22 julio, 2008

El castillo, un maestro y un obrero

A fines de abril, el Consejo Internacional para los Monumentos y Sitios (Icomos) otorgó un reconocimiento al señor Jorge Ignacio Guier, su dueño actual, por los diligentes esfuerzos de restauración del Castillo del Moro. Esta casa, declarada de valor patrimonial para el país y recién convertida en parte en café y restaurante, es única entre la ecléctica y soberbia arquitectura del añoso y hermoso barrio Amón -aromado siempre por la enervante fragancia de sus árboles de uruca-, que fuera la cuna de la gente acaudalada del país a partir de los dos primeros decenios del siglo XX.
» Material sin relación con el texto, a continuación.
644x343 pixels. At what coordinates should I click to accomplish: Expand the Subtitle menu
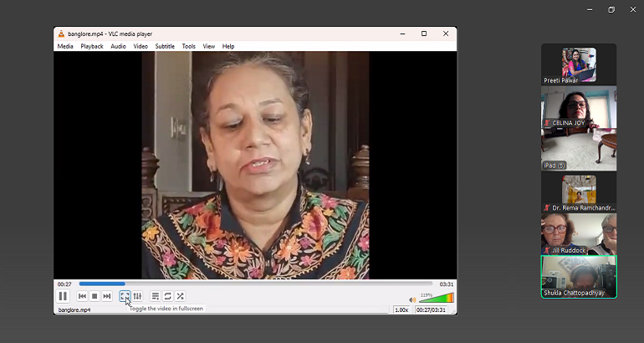tap(165, 46)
Y no lo es tanto por sus dimensiones, pues tiene apenas 272 m2 de extensión, sino por su minuciosa ornamentación, belleza y sobriedad. En la intersección de la calle 3 con la avenida 13, sólidamente afianzado como para no desbarrancarse cuesta abajo hacia la cuenca del río Torres, destaca ese exótico edificio “caracterizado por la profusión de arcos en forma de herradura, una cúpula de bronce, ménsulas y mosaicos españoles que reproducen una pequeña fortaleza mudéjar”, en la descripción de Florencia Quesada en su libro “En el barrio Amón”. Y, como ella lo indica con abundantes detalles, fue el comerciante don Anastasio Herrero Vitoria quien lo mandó a construir, de seguro influido por las maravillas arquitectónicas heredadas de los árabes en su España natal.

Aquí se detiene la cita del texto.